26.06.2014 10:51 Uhr

Chile: Sampaoli auf den Spuren von "El Loco"

Jorge Sampaoli
Jorge Sampaoli

Als Spion im Baum, während einer Bildungsreise auf der Straße geschlafen: Chiles Jorge Sampaoli ist kein gewöhnliche Trainer. Genau wie sein Vorbild.

Jorge Sampaoli fuhr hunderte Kilometer mit dem Auto durch die Nacht, dann versteckte er sich in einem Baum. Mit dem Fernglas in der Hand beobachtete Sampaoli jede Regung, jede Anweisung seines Gurus Marcelo Bielsa. Es war nur ein Training, ein stinknormales Training, das Bielsa leitete. Doch für Sampaoli war und ist jedes Training, jeder Gedanke Bielsas über Fußball viel mehr - fast schon eine religiöse Erweckung.

"Bielsa ist ein Ideal und eine Inspiration für mich", sagt Sampaoli, der Trainer und Anführer der wilden Kerle aus Chile, dem Favoritenschreck bei dieser WM in Brasilien. Auch Pep Guardiola von Bayern München bezeichnet den Argentinier, der im Sommer Olympique Marseille übernimmt, als Vorbild.

Der Verrückte

In Südamerika nennen sie Bielsa nur "El Loco", den Verrückten. Doch Sampaoli ist mindestens genau so obsessiv wie sein Vorvorgänger als Trainer von La Roja. Als Amateurcoach in der Provinz von Argentinien, Peru oder Ecuador versteckte sich der heute 54-Jährige nicht nur in Bäumen, sondern tourte auf eigene Rechnung auch durch Europa, um sich in Spanien, Italien und den Niederlanden neue Ideen, neue Impulse zu holen. Das Geld war schnell alle. "Das Schwierigste war, dass wir manchmal nichts zu essen und keinen Ort zum Schlafen hatten", sagt Sampaoli - also kampierte er so manche Nacht auf der Straße.

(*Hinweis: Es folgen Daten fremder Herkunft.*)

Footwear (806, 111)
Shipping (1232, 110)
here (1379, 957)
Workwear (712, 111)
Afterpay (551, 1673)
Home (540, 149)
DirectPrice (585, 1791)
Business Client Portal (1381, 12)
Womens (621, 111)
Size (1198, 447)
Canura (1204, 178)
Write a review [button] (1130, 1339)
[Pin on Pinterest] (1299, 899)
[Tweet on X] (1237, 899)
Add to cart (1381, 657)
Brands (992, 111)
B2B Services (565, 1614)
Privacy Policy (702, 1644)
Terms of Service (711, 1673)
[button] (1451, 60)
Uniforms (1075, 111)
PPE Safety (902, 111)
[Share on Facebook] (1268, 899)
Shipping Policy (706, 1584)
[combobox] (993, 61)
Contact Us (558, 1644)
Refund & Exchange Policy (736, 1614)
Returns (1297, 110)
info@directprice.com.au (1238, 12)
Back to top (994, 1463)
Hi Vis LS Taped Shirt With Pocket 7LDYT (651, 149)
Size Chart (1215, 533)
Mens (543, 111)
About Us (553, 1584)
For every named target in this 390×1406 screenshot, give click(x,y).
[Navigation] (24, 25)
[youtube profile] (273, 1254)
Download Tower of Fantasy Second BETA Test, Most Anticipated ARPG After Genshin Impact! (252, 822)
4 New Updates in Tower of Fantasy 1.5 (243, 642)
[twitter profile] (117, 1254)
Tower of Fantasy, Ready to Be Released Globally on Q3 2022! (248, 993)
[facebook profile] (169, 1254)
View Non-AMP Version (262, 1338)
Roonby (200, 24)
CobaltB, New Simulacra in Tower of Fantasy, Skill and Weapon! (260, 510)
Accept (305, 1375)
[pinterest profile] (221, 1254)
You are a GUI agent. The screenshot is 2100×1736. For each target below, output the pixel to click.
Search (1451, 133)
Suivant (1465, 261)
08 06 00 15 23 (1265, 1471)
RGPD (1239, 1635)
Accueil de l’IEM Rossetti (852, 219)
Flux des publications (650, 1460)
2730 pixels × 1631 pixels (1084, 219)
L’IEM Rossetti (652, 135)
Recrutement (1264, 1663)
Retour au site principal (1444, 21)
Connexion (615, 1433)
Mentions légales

Schlaf ist für Sampaoli ohnehin nur vergeudete Zeit. Vier Stunden träumen muss reichen, spätestens um fünf Uhr morgens klingelt sein Wecker und Sampaoli stürzt sich in die Arbeit - Videoschulung, Taktikanalyse, Trainingsvorbereitung. Vor den Einheiten stellt Sampaoli, der mit seiner Glatze ein bisschen aussieht wie "Meister Proper", selbst die Hütchen mit so viel Liebe und Akribie auf, als wären sie der Heilige Gral. Chiles Stürmer-Ikone Ivan Zamorano nennt ihn zu Recht "Arbeitstier". Die Familie blieb bei so viel Hingabe indes auf der Strecke. "Ich habe sie dem Fußball geopfert", sagt er und scheint es nicht zu bereuen: "Es ist nun mal, wie es ist."

"Nie wieder Fußball"

Sampaolis Weg zum Trainer von Chile, der ihn bis ins Achtelfinale gegen das große Brasilien geführt hat, ist mehr als erstaunlich. Er wuchs in der echten Pampa Argentiniens auf und musste als 19-Jähriger nach einem doppelten Beinbruch die angestrebte Karriere als Profi begraben. "Nie wieder Fußball", schwor er sich und wurde zunächst Bankangestellter und in seinem Heimatdorf Casilda Friedensrichter. Dann trat Bielsa in sein Leben, der Anfang der 90er Jahre Sampaolis Lieblingsklub Newell's Old Boys trainierte - Sampaoli nahm sogar Pressekonferenzen seines Idols auf, um sie sich immer wieder auf dem Walkman anhören zu können.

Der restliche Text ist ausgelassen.